A knife flashes, shiny and deadly. I can
barely make it out in the dim light provided by our flashlights,
which we have cast aside haphazardly during our fight. Where did
she get a knife from? Why would she even have a knife? Tawni is the
least violent person I know—more prone to run or hide than fight
back. And yet she has a knife—and is trying to cut me open.

I grab the wrist of the hand with the knife
and try to force it away from me. But Tawni has somehow become
stronger from the Flu, gaining superhuman strength. The knife moves
closer to my chest. She’s going to kill me. I have no choice.

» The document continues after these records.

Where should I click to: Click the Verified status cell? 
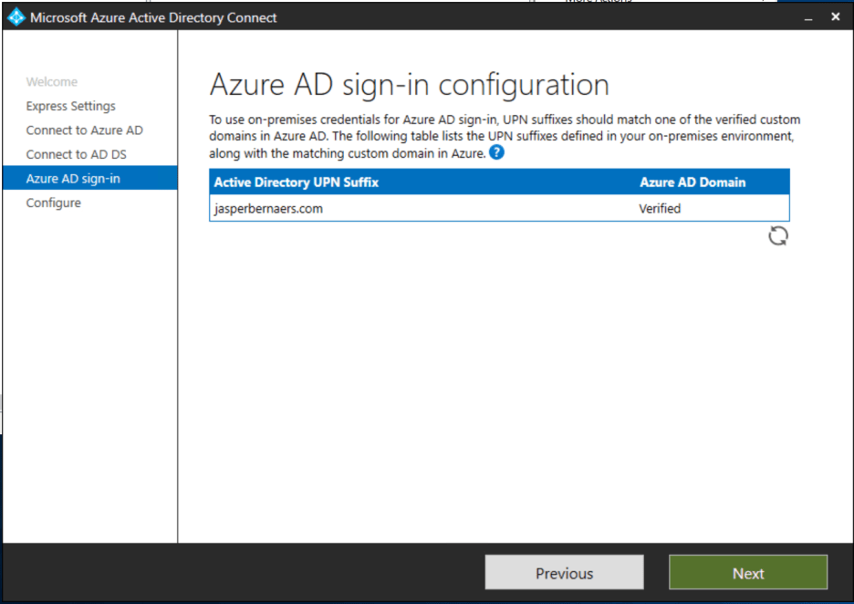(661, 208)
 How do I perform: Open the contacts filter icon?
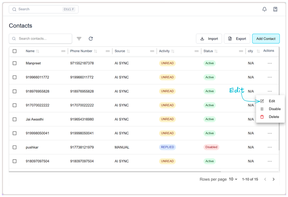point(79,39)
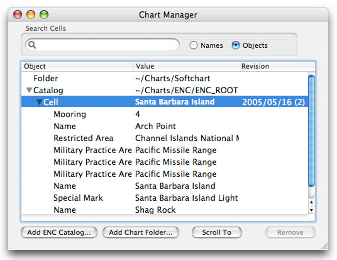Collapse the Cell disclosure triangle
This screenshot has height=260, width=337.
coord(39,102)
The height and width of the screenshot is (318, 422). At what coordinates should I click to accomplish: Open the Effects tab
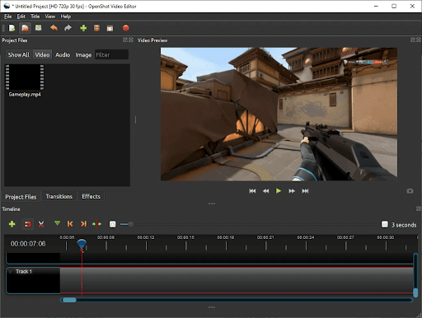(91, 196)
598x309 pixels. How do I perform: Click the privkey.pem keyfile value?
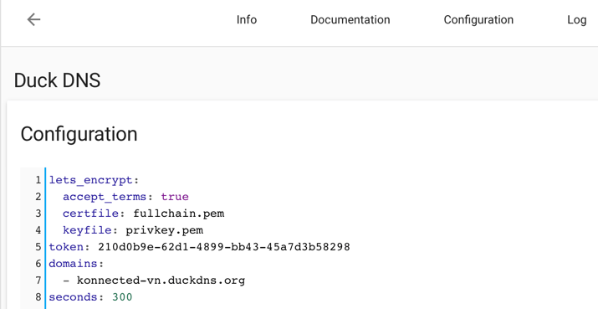point(165,230)
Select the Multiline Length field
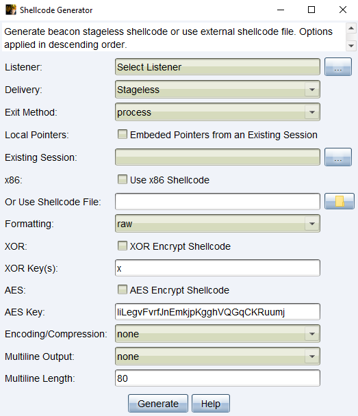The width and height of the screenshot is (358, 416). (218, 378)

I close my other hand around her neck. The
Flu has weakened me beyond recognition, but I use every last ounce
of energy to squeeze my fingers shut, hoping to get her to drop the
knife. The feeling is sickening. Horrifying. Knowing that you are
literally squeezing the life out of someone. But I don’t stop,
because Tawni doesn’t stop. It’s weird. Although she’s being choked
to death—that much I can tell by the wretched gurgling sounds she’s
making—she won’t drop the knife. It’s like killing me is more
important than her own life.

So this is how it ends for us? With friends
killing each other?

Her lips are moving, trying to tell me
something, but I can’t understand her. Is it a trick or should I
relax my grip? I’m afraid if I do she’ll cut me to ribbons. “Ha…”
she chokes out.

Her face is turning blue. I loosen my grip
slightly. “What?” I ask. The knife is so close to my skin, inching
closer, but I have to know what Tawni is trying to say.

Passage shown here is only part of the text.